Этот вечный, от сотворения мира, закон, со скоростью света пронзивший Вселенную, влечет за собой все остальные законы: природы, материи, жизни, людского устройства, – все множество людских уложений. Недавние, открытые днем законы: «закон транспортера», «закон колонны», «закон хлеба» – все они были следствием главного, врезанного в мироздание закона. Закона отца и сына, их любви и единства. И если нарушить закон, разлучить их, разрушить связь между ними, согнется ось мира, сломается блестящий, вращающий мироздание вал, треснет клепаная оболочка Вселенной. И в открывшийся свищ устремится тьма. Так было и так будет. Об этом блещут сухие голые звезды над его запрокинутым, белым, без единой кровинки лицом.

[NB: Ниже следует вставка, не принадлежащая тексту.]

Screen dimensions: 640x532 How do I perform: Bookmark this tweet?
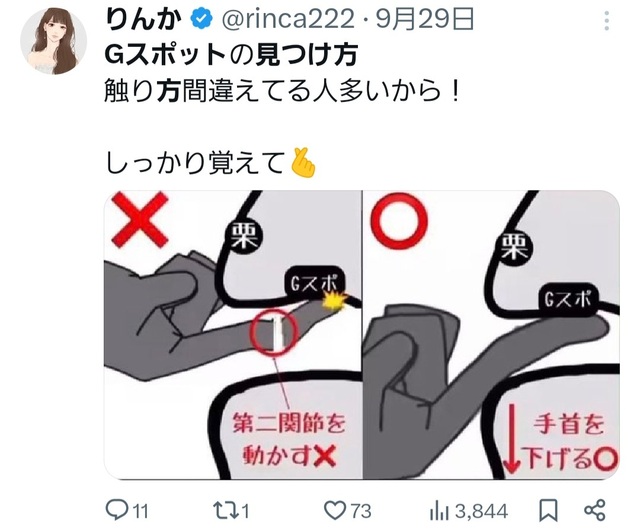pyautogui.click(x=548, y=511)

«Неужели возможно нарушить закон? И будет конец мирозданию? Я, в наивном неведении проживший долгую жизнь, изведал любовь, книжную мудрость, наслаждение творчеством, родил себе сына и в этих диких холмах на энном километре Гератской дороги прозрел и открыл закон, который вот-вот нарушат, – Петю убьют? Это возможно?..»
Душа его напрягалась и мучилась. Он чувствовал: мир подведен к последней черте, удерживается на ней хрупкой сыновней жизнью, и она, эта жизнь, убывает. Мир погибает, взывая к нему, отцу.
«Нет! – крикнул беззвучно он. – Не хочу, не желаю! Нет и нет! Не хочу!»
Он отрицал неизбежность смерти. Отрицал небеса. Отрицал жестокое бесчеловечное земное устройство. И оно, мироздание, всей своей мощью и тяжестью било в него. Жгло его этой вестью. Плющило и клеймило.
Сердце его взбухало. Дыхание рвалось. Кости хрустели и лопались. Словно он был мучим на огромном колесе. Приносил себя в жертву, отводил от сына погибель.
И колесо останавливалось. Ветер стихал. Сердечная боль унималась. Дыхание становилось ровнее. Небо обретало обычный орнамент созвездий.
Он стоял в военном бушлате, с голыми ногами, на черном, граблями исчирканном шлаке. Глаза его туманились влагой. Эта влага одела звезды в тончайшие разноцветные оболочки. Словно вокруг сухих ободранных звезд возникла атмосфера. И в ней, дышащей, рождалась жизнь. Космос был не мертв – населен. И в этом Космосе, населенном и уже не требующем жертвы, жил его сын, жили все, неподвластные смерти.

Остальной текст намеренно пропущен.